In the absence of level 1 evidence, there are multiple options for sequencing. We are starting to try to incorporate molecular targeting into treatment sequencing, which has been a very positive development, and we are making some progress with poly (ADP-ribose) polymerase inhibitors. None of us have simple solutions, or one-size-fits-all algorithms, to therapeutic sequencing, but, ultimately, it will all be based on our understanding of the disease biology, together with testing in prospective clinical trials.

In prostate cancer, there are multiple drugs available with many different mechanisms of action. We also have multiple drugs available within a single class. This presents challenges to treatment sequencing in prostate cancer, and some of these challenges are distinct from those of breast and lung cancers, for which there is an established, evidence-based sequence of therapies in a number of clinical settings.

In contrast to other solid tumors, there is more diversity in the clinical backgrounds of the physicians who treat patients with advanced prostate cancer, which can lead to slightly different treatment patterns or trends. We have urologists, medical oncologists who focus on genitourinary oncology, medical oncologists in the community, radiation oncologists, and, in some settings, nuclear medicine physicians. At times, there may be different approaches in therapeutic sequencing in different clinical settings. For example, community oncologists who practice in rural areas may have less access for their patients to treatments such as sipuleucel-T, radium-223, and lutetium Lu 177 vipivotide tetraxetan. Thus, in addition to factors such as the disease biology, prior lines of therapy, and economics, the clinician’s background and their extent of experience with prostate cancer can also drive therapeutic decision making.

We do have more treatment options than in the past, and, although this is a positive development, it also presents certain challenges. We do not always have a single, formalized, standard sequence, but we do have helpful data in some instances. For example, there are several lines of evidence indicating that switching between novel antiandrogens such as abiraterone and enzalutamide may not be the best strategy. In the CARD study, we saw that switching to chemotherapy (ie, cabazitaxel) improved a number of clinical outcomes vs switching from one androgen receptor (AR)–targeted agent to the other. Additionally, the PROfound study showed that, for men with homologous recombination deficiency, switching to olaparib is much more effective than using the other AR-targeted agent. Further, cross-resistance has been observed with the novel antiandrogens. Thus, I think that it can be helpful to think in terms of maximizing the patient’s access to all different lines of treatment, including chemotherapy, which should not be considered as only a last resort.

Regarding aspects of the disease biology, I agree with Dr Dreicer that poly (ADP-ribose) polymerase inhibition is a good example of molecular targeting. AR-targeted therapy and prostate-specific membrane antigen (PSMA)–targeted radioligand therapy are other examples of treatments that are directed toward specific molecular phenotypes. Importantly, both AR sensitivity and PSMA expression are phenotypes that may change in later disease stages.

Fortunately, we have an opportunity to target the AR and PSMA in the majority of our patients; however, with regard to sequencing, I would emphasize that obtaining a biopsy may be important in patients who have metastatic castration-resistant prostate cancer that is progressing, due to the possibility of neuroendocrine dedifferentiation. When prostatic adenocarcinoma differentiates into a neuroendocrine-type cancer, the traditional prostate cancer treatments are relatively ineffective. We might suspect neuroendocrine dedifferentiation when a patient develops a liver metastasis, but sometimes it is not that obvious. Rapid progression should certainly raise the suspicion for neuroendocrine differentiation, and a biopsy later in the disease course can be critical.

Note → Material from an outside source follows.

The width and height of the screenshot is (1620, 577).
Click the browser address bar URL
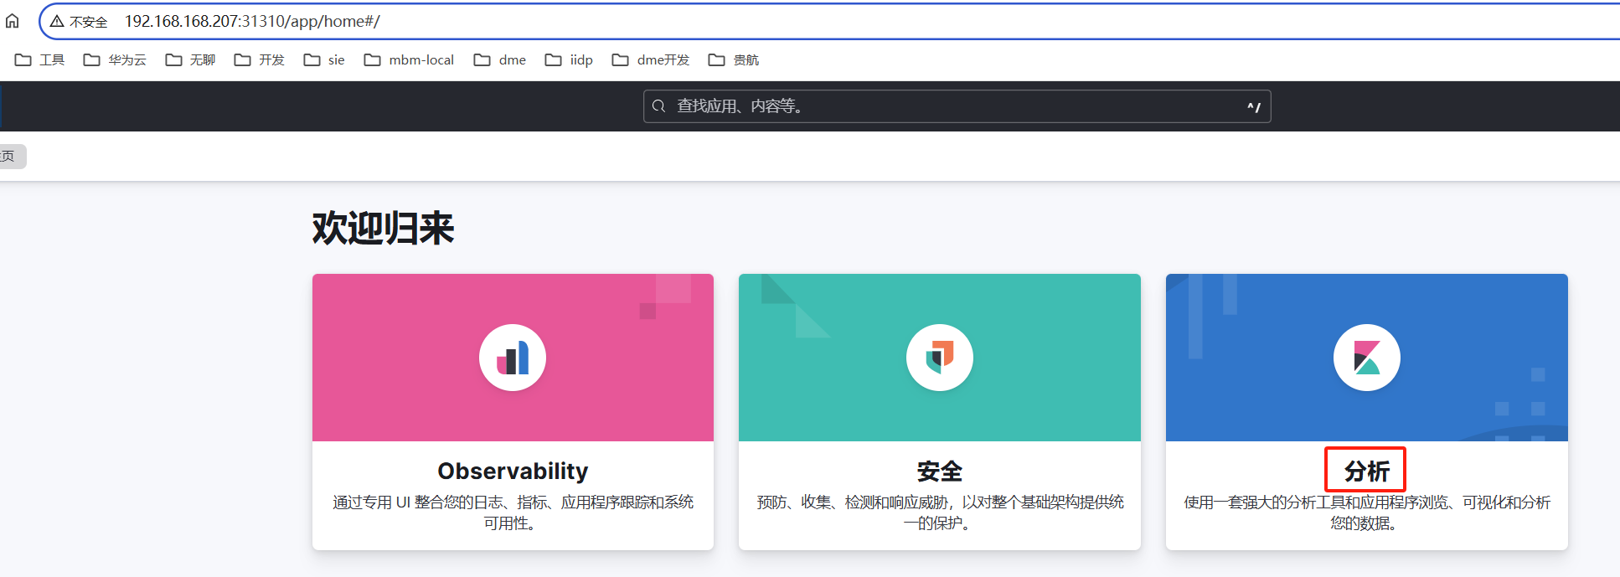coord(252,21)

Throughout the prostate cancer literature, there are certain words or phrases that are used over and over again. For example, we often hear that androgen deprivation therapy is the mainstay, cornerstone, or foundational aspect of advanced prostate cancer treatment. Another word that is frequently used in prostate cancer is heterogeneity. Indeed, there is a lot of biological heterogeneity in prostate cancer. We are now—very importantly—moving more toward precision-based therapy, or what some would call personalized or tailored therapy, and that is often not a one-size-fits-all undertaking.

As relates to genomic profiling, there is a hereditary cancer risk from germline alterations, and detecting these alterations can be extremely informative. Further, through cascade testing, we can identify individuals within the patient’s family who have inherited a pathogenic variant and who may be at risk for a different disease. Somatic testing, where the tumor itself is the source of the genetic alteration, can be ascertained through either tissue- or blood-based testing. 

As Dr Dorff alluded to, we now have PSMA-based imaging and the ability to target PSMA-expressing disease. Advanced imaging allows us to visualize disease that cannot be seen on conventional imaging. Detecting genetic alterations and employing advanced imaging–based strategies can further allow us to optimize therapeutic sequencing based on a patient's individual biology. Finally, artificial intelligence, deep machine learning, and pattern recognition based on histopathological slides are also adding to the knowledge base and may help to answer some important questions related to therapeutic sequencing in advanced prostate cancer.